> [Требования]: Перепишите часть текста о котах в поэзии Бялика, всё от "Взойдет сама собой, как" вниз до "Блудливый кот.", заменив "человек" на "путник".

> [Исходный текст]:
..........

Взойдет сама собой, как всходит плесень
В гнилом дупле.
<...>
И человек и зверь
Уснут в своей Тоске, и будет, сонный,
Стонать и ныть, тоскуя, человек,
И будет выть, царапая по крыше,
Блудливый кот.
Пер. В. Жаботинского
Несмотря на сходство, коты поэзии Бялика отличаются от тех, что встречаются в поэзии Бодлера. Хотя у обоих авторов коты символизируют любовь к уюту, лень и слабеющее мужское начало, между ними есть четыре различия. Во-первых, у Бодлера и в литературе декаданса кот — это чарующий искуситель, магия притяжения которого объясняется тем, что он является символической проекцией глубинных желаний артистической души. В отличие от этих котов, коты у Бялика представляют ту ситуацию в обществе и то состояние души, которые вызывают у поэта омерзение, которые он порицает и от которых хочет предостеречь. Во-вторых, в искусстве декаданса кот чаще отождествляется с женской сексуальностью, а Бодлер наделяет его холодной чувственностью, лишенной душевного тепла и даже женственности или мужественности в принятом понимании. У Бялика коты символизируют слабеющую мужскую сексуальность и духовное и нравственное вырождение, они появляются, когда герой признается в неспособности испытать истинное чувство и предается беспричинной плаксивости (только в стихотворении «Вдовство» кот вписан в общую картину жестокой войны за выживание). В-третьих, у Бодлера и в искусстве декаданса кот появляется на фоне роскоши, избалованности и изнеженности, тогда как в стихах Бялика — на фоне запустения, крушения, нищеты. И наконец, в-четвертых, Бялик нередко упоминает кота с юмористической интонацией, что не свойственно поэзии Бодлера и декаданса вообще. Эти различия отражают принципиальное несходство между западноевропейским и русским декадансом. В поэзии Бялика, как и в русской литературе, декаданс предстает как общественное явление, пугающее и вызывающее отвращение, либо как иррациональный опыт на уровне инстинктов, опыт пугающий и одновременно влекущий с поистине мифологической мощью.

..........

> [Выбранные данные]:

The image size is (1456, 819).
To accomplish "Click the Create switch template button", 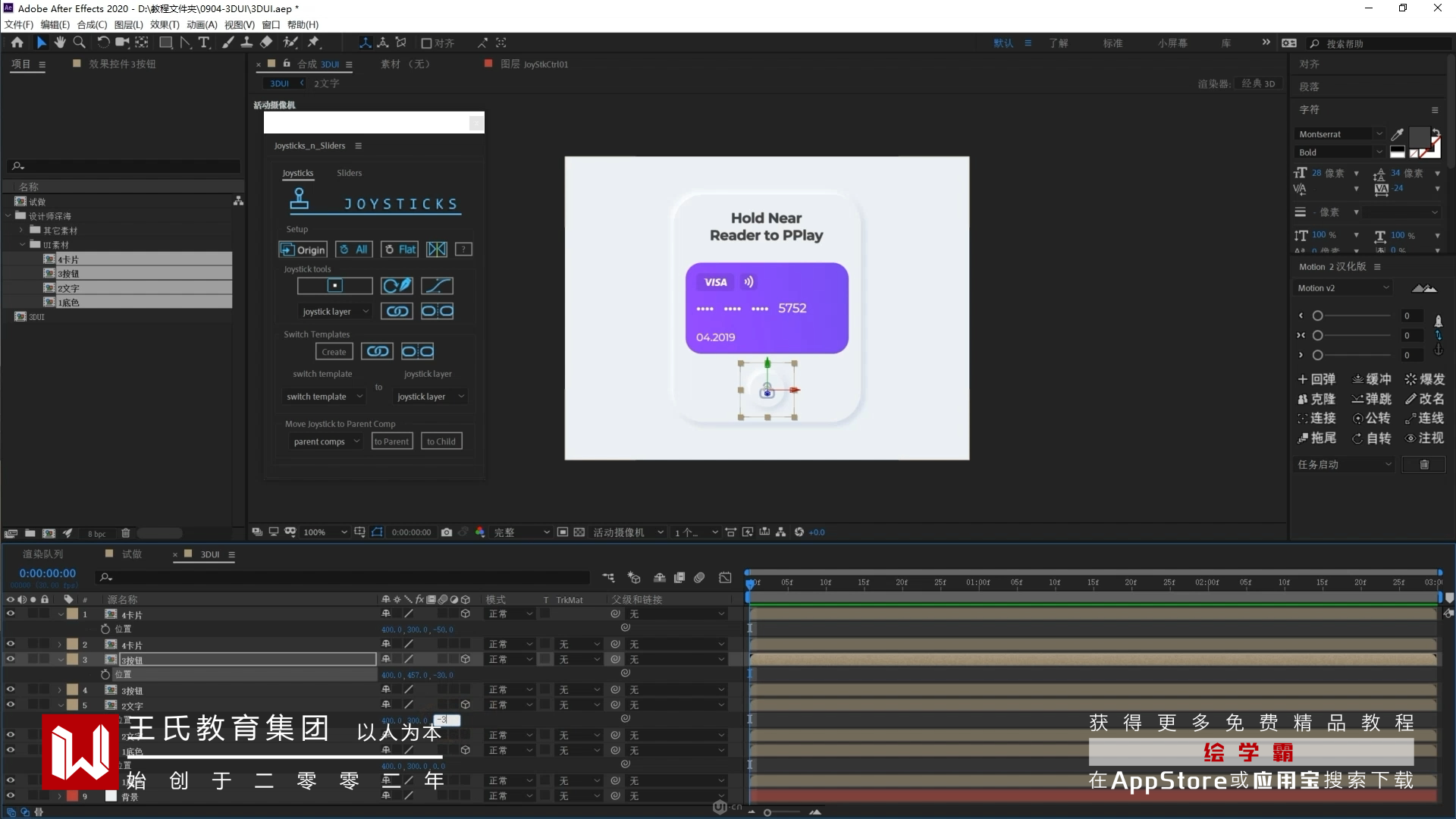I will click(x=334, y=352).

..........

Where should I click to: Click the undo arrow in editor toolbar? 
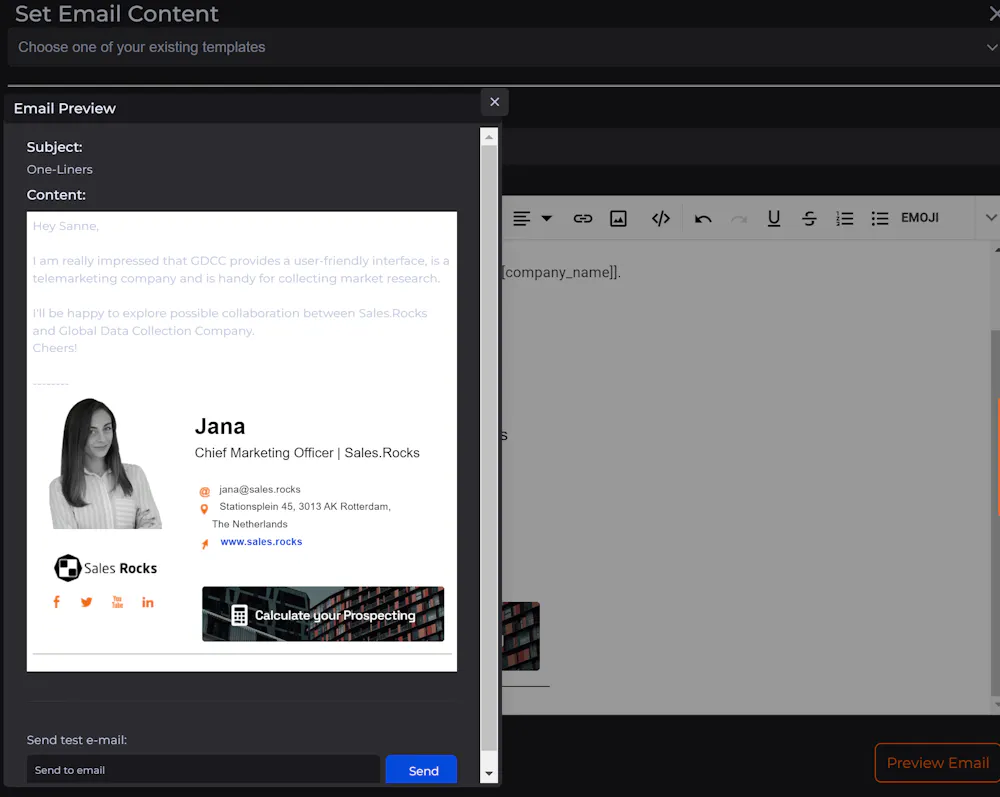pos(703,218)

..........

> [Итоговый результат]:
Взойдет сама собой, как всходит плесень
В гнилом дупле.
<...>
И путник и зверь
Уснут в своей Тоске, и будет, сонный,
Стонать и ныть, тоскуя, путник,
И будет выть, царапая по крыше,
Блудливый кот.